begin Material for this exercise

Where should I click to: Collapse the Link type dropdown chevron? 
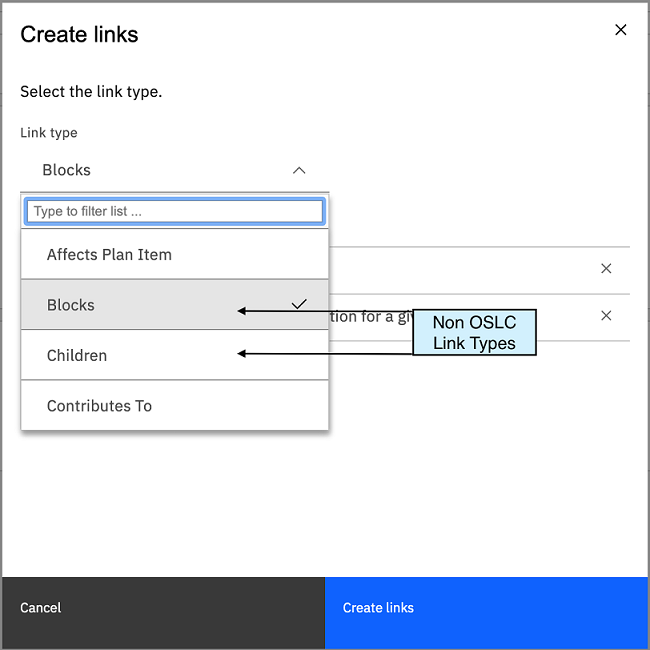coord(299,170)
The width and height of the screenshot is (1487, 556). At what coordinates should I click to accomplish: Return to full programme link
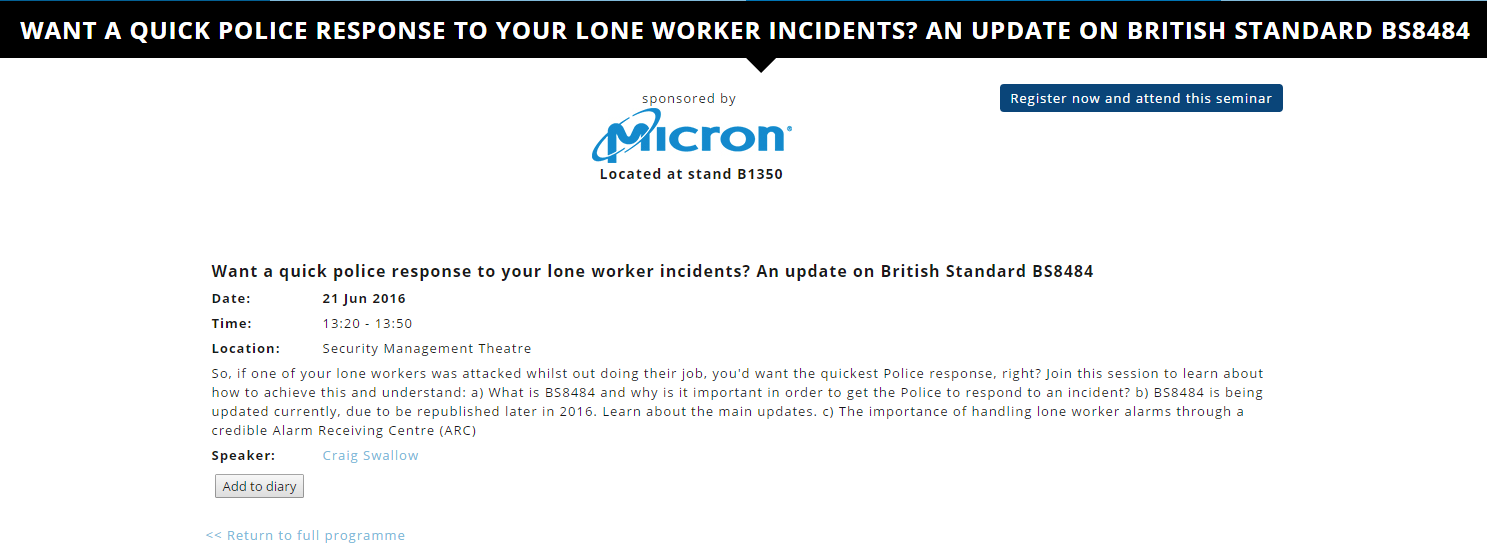[x=305, y=535]
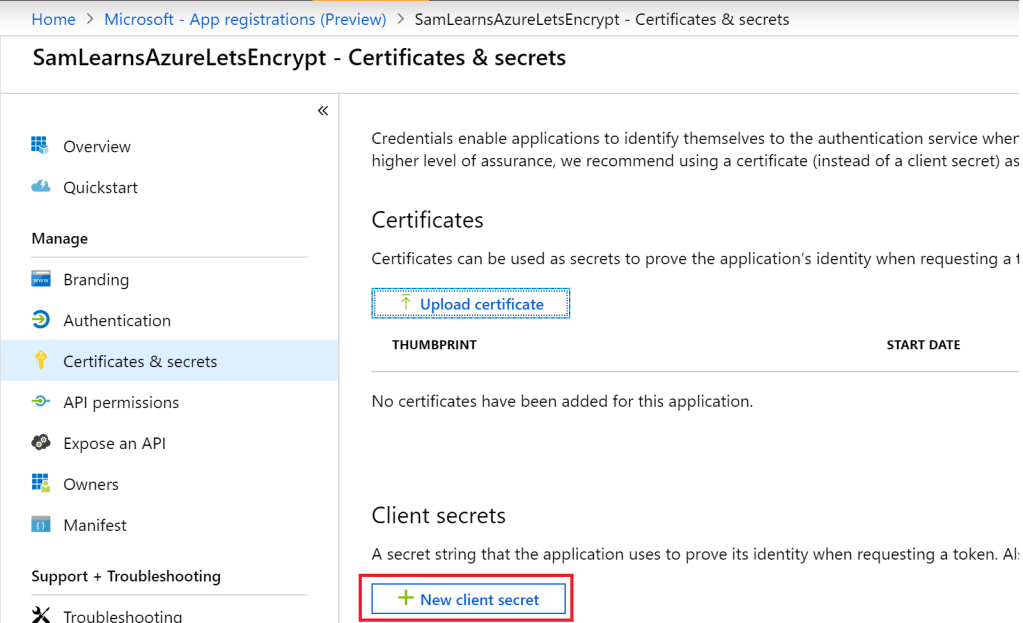The image size is (1023, 623).
Task: Click the Owners icon in sidebar
Action: point(41,484)

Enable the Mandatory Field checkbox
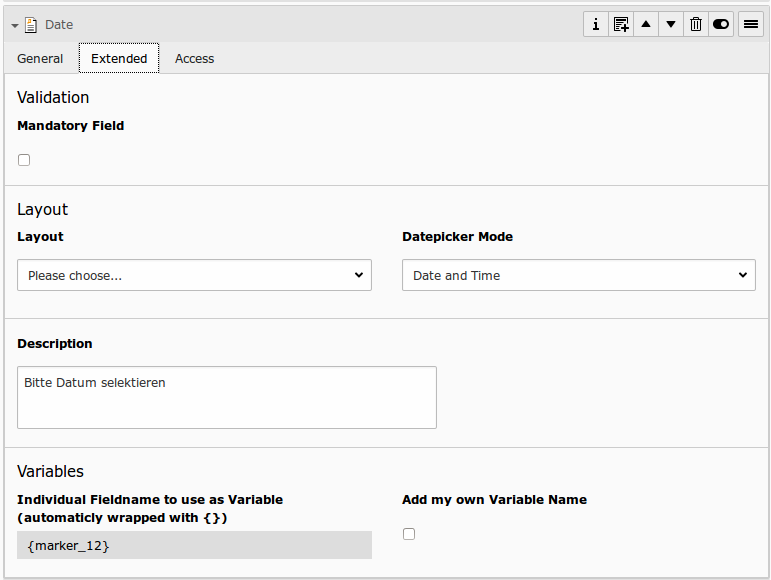pyautogui.click(x=24, y=160)
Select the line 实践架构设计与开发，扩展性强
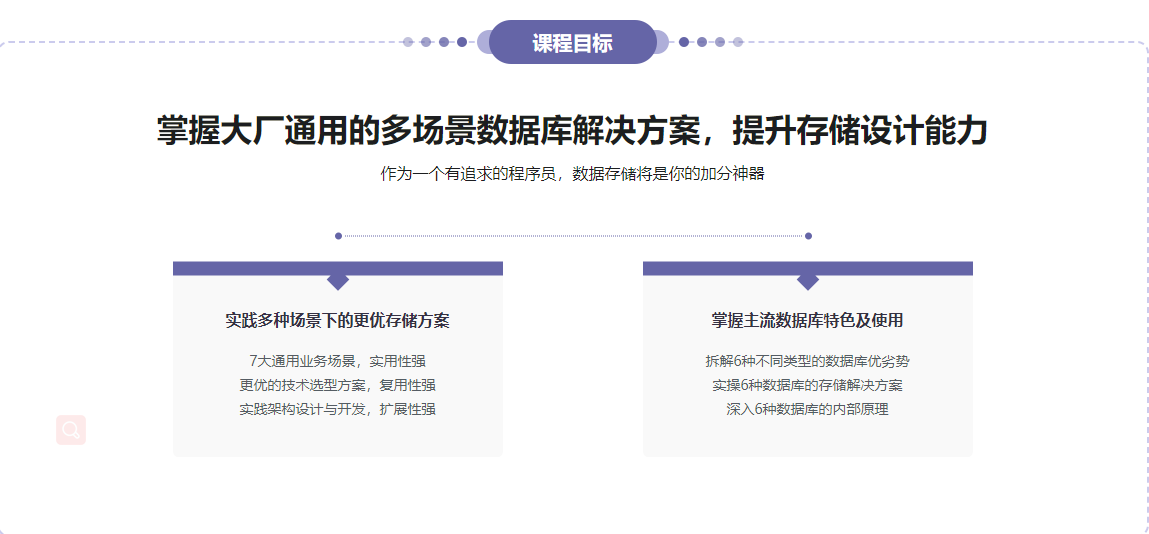Viewport: 1149px width, 534px height. pyautogui.click(x=338, y=409)
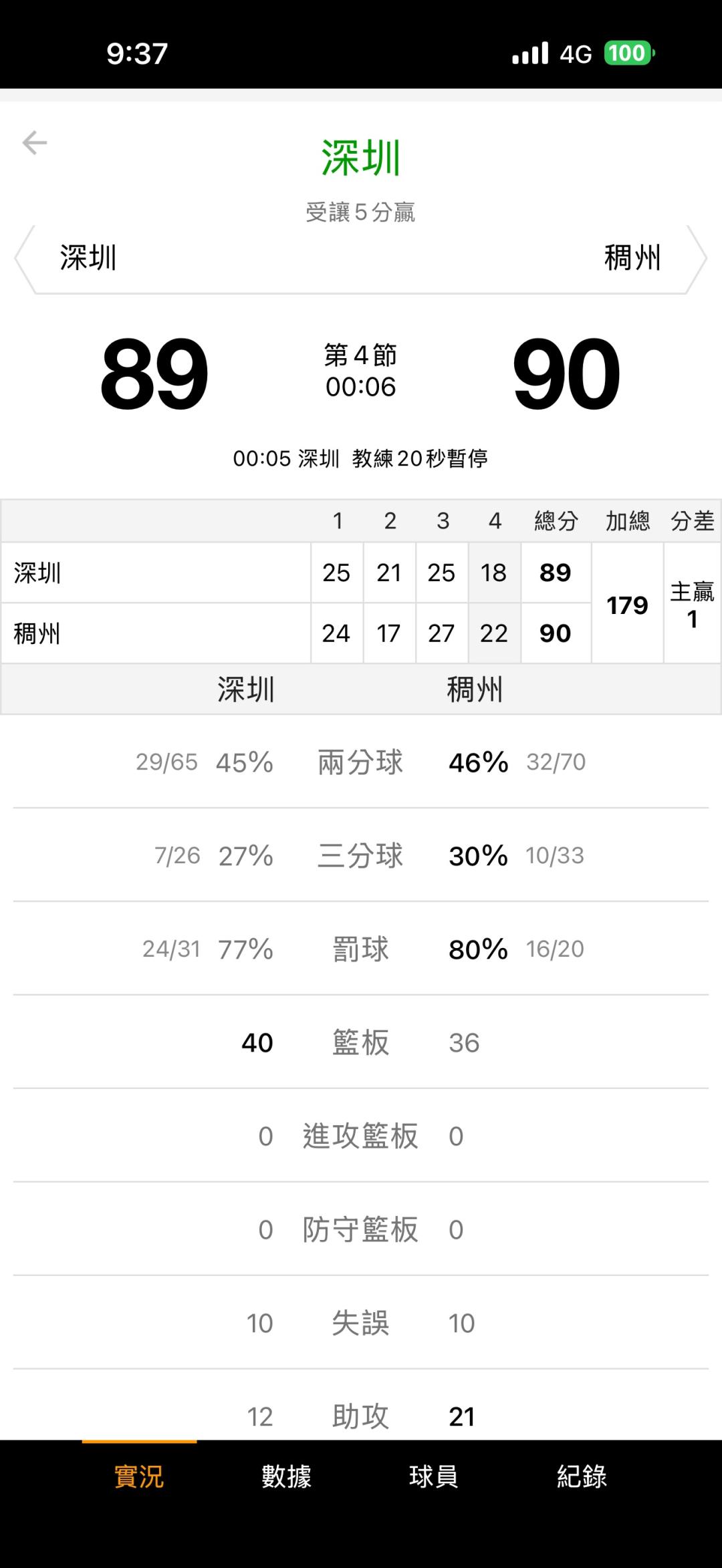Tap the 罰球 statistics row

(x=360, y=949)
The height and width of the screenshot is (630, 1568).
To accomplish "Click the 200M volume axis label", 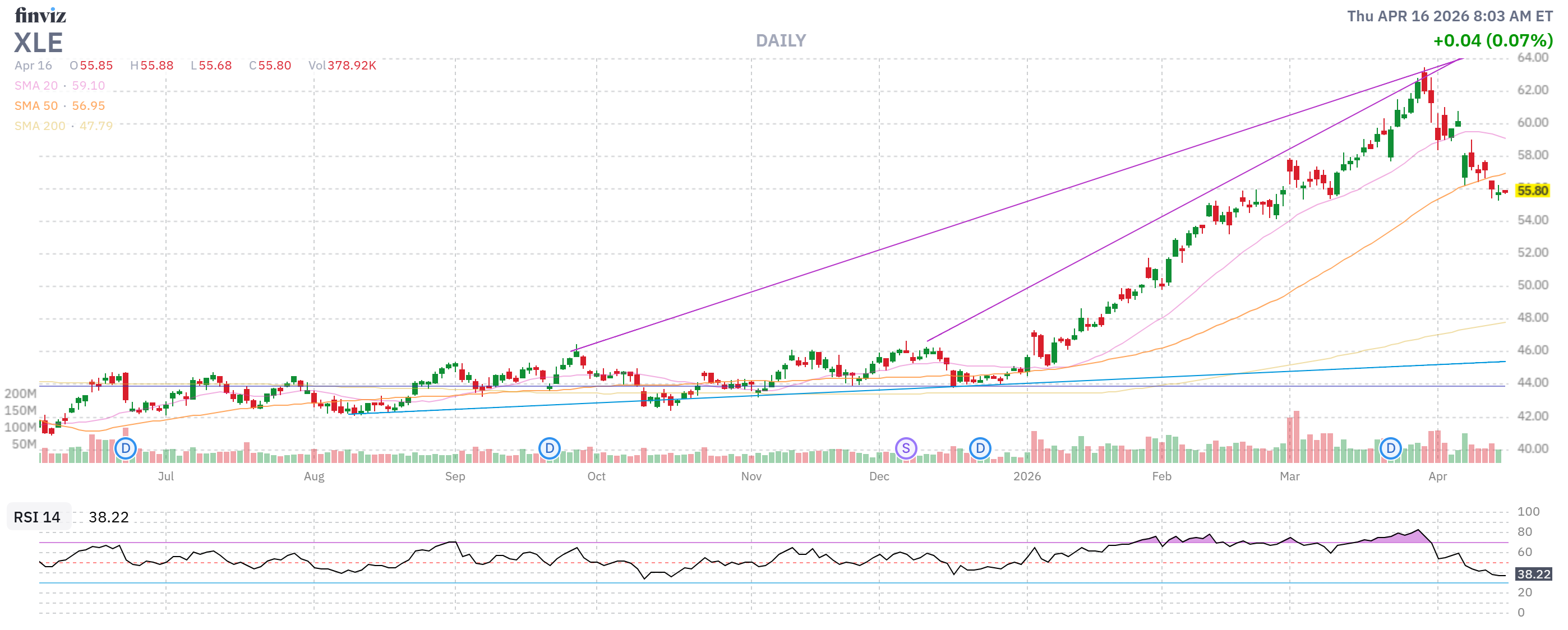I will [x=21, y=393].
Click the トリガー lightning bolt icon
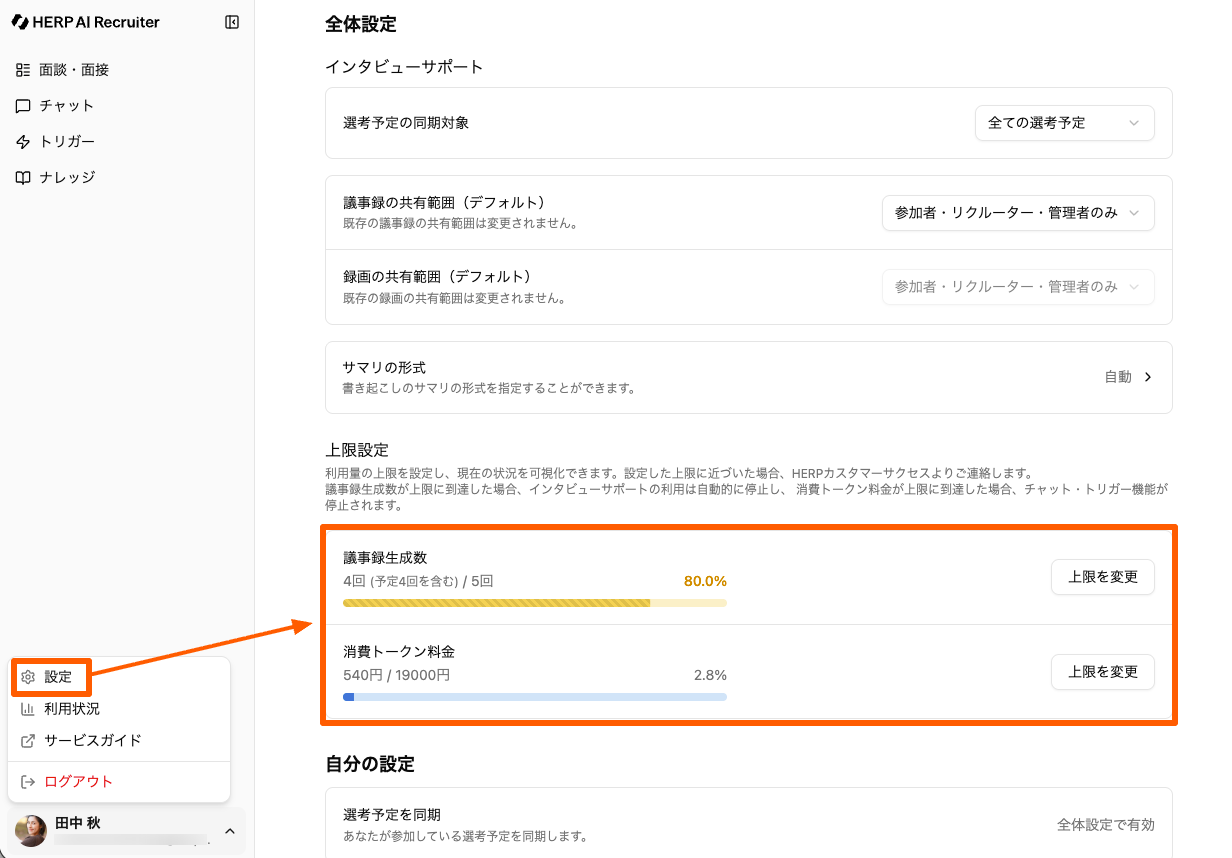This screenshot has height=858, width=1232. point(23,142)
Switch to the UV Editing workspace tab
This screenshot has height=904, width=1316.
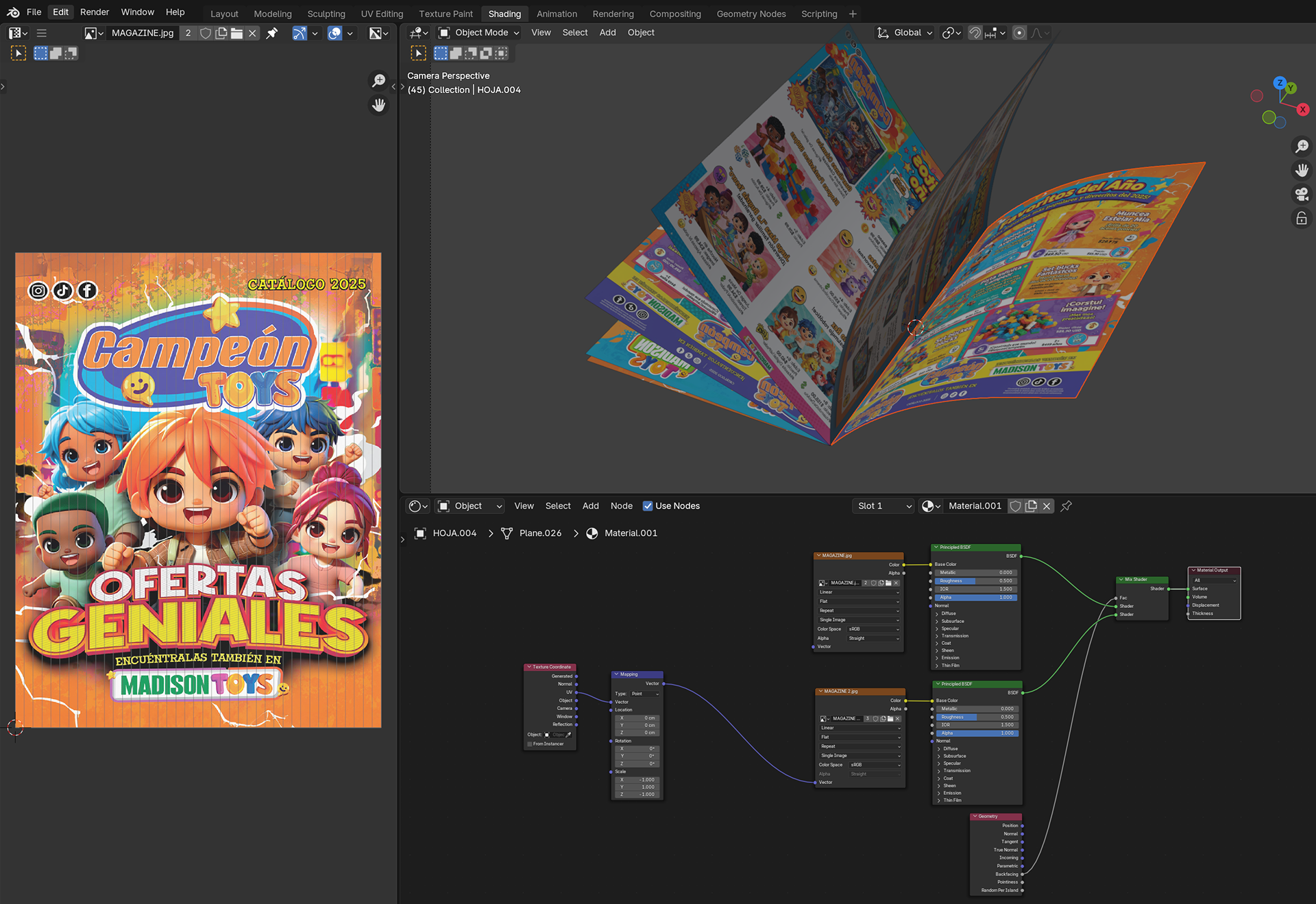coord(382,14)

end Material for this exercise

__Problem details__:
Print the lines of the records from the line that contains "Click the トリガー lightning bolt icon" through the end of the records, both ends included, exactly as they appear. Leave the pictures out of your answer.

__Exercise output__:
Click the トリガー lightning bolt icon
This screenshot has height=858, width=1232. point(23,142)
Switch to the UV Editing workspace tab
This screenshot has height=904, width=1316.
coord(382,14)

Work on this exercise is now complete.